KUTIPAN TEKS
★ ★ ★ ★

Kabar Baik bagi Pendosa = Kabar Buruk bagi Para Korban
Pada tanggal 17 Desember 2024, terdapat seorang dosen Fakultas Hukum dari Universitas Islam Bandung yang menjadi narasumber pada Radio Elshinta, bernama Profesor Nanang. Secara sangat disayangkan karena sang profesor telah menyesatkan publik lewat opininya di radio yang menyatakan bahwa para kurir (perantara) obat-obatan terlarang patut dan layak diberi amnesti (dimaafkan dan dibebaskan) oleh negara dengan alasan klise : “butuh uang”, “kemiskinan”, “faktor ekonomi”. Itulah yang disebut opini yang bersifat bias, karena parsial, tanpa mau memahami “perspektif korban” yang selama ini menjadi korban-korban narkotika yang beredar di tengah masyarakat.
Ulasan ini sekaligus menjadi “somasi
terbuka” bagi sang “profesor sesat” untuk mempertanggung-jawabkan opininya, mengingat
pada praktik di lapangan para kurir obat-obatan terlarang tersebut tidak jarang
membawa serta mengirim paket obat-obatan terlarang sejumlah berat kilogram
bahkan mencapai belasan hingga puluhan kilogram maupun ribuan butir obat-obatan
terlarang, dimana berpotensi mencelakai dan menjerumuskan begitu banyak anggota
masyarakat secara masif. “Faktor kemiskinan” atau sejenisnya, bukanlah “alasan
pembenar” maupun “alasan pemaaf”. Siapapun menghadapi kesulitannya sendiri,
apapun profesinya, entah sebagai petani, pedagang, nelayan, penjahit, perajin,
seniman, dan lain sebagainya. Faktanya, para perampok ataupun pencuri,
sekalipun memiliki anggota tubuh yang lengkap dan masih muda dan sehat usianya,
memilih untuk mengambil “jalan pintas” tanpa mau merepotkan diri bekerja
mencari nafkah secara legal.

★ ★ ★ ★

BAGIAN DATA
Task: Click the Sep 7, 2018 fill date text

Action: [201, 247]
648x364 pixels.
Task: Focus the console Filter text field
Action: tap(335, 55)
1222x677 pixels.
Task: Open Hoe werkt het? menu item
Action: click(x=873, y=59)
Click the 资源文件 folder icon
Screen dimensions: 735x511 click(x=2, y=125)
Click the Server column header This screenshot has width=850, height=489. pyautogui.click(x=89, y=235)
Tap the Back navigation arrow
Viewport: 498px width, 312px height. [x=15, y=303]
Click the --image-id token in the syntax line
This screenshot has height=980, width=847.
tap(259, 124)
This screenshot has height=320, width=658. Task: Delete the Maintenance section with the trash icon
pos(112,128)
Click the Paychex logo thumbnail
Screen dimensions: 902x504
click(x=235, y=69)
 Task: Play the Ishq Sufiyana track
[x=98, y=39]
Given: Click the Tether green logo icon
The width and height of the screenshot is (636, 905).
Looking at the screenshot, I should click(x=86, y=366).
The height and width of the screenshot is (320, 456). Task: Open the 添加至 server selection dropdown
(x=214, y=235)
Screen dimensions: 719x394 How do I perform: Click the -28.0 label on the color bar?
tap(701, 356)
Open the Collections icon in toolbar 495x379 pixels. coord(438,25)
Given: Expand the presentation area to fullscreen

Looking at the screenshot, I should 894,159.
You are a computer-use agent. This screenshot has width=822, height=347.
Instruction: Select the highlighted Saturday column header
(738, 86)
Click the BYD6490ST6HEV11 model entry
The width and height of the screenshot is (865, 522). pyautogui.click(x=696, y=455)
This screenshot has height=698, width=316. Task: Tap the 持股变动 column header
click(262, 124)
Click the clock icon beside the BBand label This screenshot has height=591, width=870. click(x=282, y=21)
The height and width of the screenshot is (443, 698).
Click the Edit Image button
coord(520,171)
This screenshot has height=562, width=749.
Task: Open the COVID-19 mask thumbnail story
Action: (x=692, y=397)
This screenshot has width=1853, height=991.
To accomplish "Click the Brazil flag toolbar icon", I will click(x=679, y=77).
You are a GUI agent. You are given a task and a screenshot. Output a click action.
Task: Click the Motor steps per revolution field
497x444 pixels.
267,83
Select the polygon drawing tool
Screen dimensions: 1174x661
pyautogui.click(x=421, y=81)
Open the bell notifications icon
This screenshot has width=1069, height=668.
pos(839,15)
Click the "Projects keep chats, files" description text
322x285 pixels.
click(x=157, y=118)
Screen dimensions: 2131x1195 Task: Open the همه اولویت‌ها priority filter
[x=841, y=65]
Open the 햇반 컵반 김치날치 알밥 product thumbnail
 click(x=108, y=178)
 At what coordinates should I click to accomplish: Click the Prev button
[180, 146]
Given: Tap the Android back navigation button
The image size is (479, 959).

★ ★ ★ ★

TUGAS 1
Sebutkan semua profesi yang dicontohkan dalam kutipan teks sebagai orang yang juga menghadapi kesulitannya sendiri.
TUGAS 2
Kutip dari kutipan teks bagian yang diawali kata-kata "Kabar Baik bagi" dan diakhiri "di tengah masyarakat.".
Entri di atas merupakan bahan tersendiri yang terpisah dari kutipan teks.

JAWABAN ANDA 1
petani, pedagang, nelayan, penjahit, perajin, seniman

JAWABAN ANDA 2
Kabar Baik bagi Pendosa = Kabar Buruk bagi Para Korban
Pada tanggal 17 Desember 2024, terdapat seorang dosen Fakultas Hukum dari Universitas Islam Bandung yang menjadi narasumber pada Radio Elshinta, bernama Profesor Nanang. Secara sangat disayangkan karena sang profesor telah menyesatkan publik lewat opininya di radio yang menyatakan bahwa para kurir (perantara) obat-obatan terlarang patut dan layak diberi amnesti (dimaafkan dan dibebaskan) oleh negara dengan alasan klise : “butuh uang”, “kemiskinan”, “faktor ekonomi”. Itulah yang disebut opini yang bersifat bias, karena parsial, tanpa mau memahami “perspektif korban” yang selama ini menjadi korban-korban narkotika yang beredar di tengah masyarakat.